Earlier this year, Cuban Air Force Gen. Rafael del Pino D'iaz escaped with his family in a small plane to Florida. Kept under cover, presumably by US intelligence officials, Gen. del Pino has nevertheless been interviewed extensively by Radio Mart'i, the Voice of America's subsidiary specializing in broadcasts to Cuba. His words have been reaching a substantial Cuban audience and provoked anger and response in public from Dr. Castro.

Now Radio Mart'i has interviewed a second defector, Florentino Azpillaga. Mr. Azpillaga apparently headed Cuban intelligence in Czechoslovakia in his capacity as an intelligence major in the Cuban Ministry of the Interior.

If what these officials are saying is true, their stories shed new light on what is happening inside Cuba. Mr. Azpillaga documents waste and corruption in the security agencies he knows well, but also charges high living by the Cuban party elite, in striking contrast to the austerity Castro is now urging for the ordinary people.
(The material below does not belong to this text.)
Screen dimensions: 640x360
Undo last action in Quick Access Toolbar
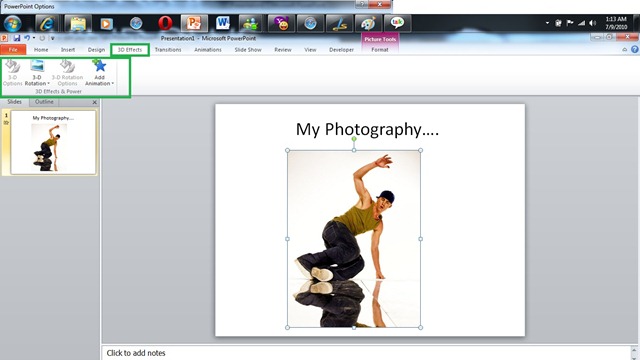(27, 38)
Azpillaga says Castro's main housing complex is lavish with luxuries and that a second house, planned as an underground command post in case of war, is actually used for underwater fishing. He says Castro's birthday is the time for substantial present-giving, and last year an agent involved in illicit business sent Castro a present of $4.2 million. Two agents deposited the money in a Swiss bank, from where it is used to finance liberation movements, bribery of leaders, and any personal whims of Castro.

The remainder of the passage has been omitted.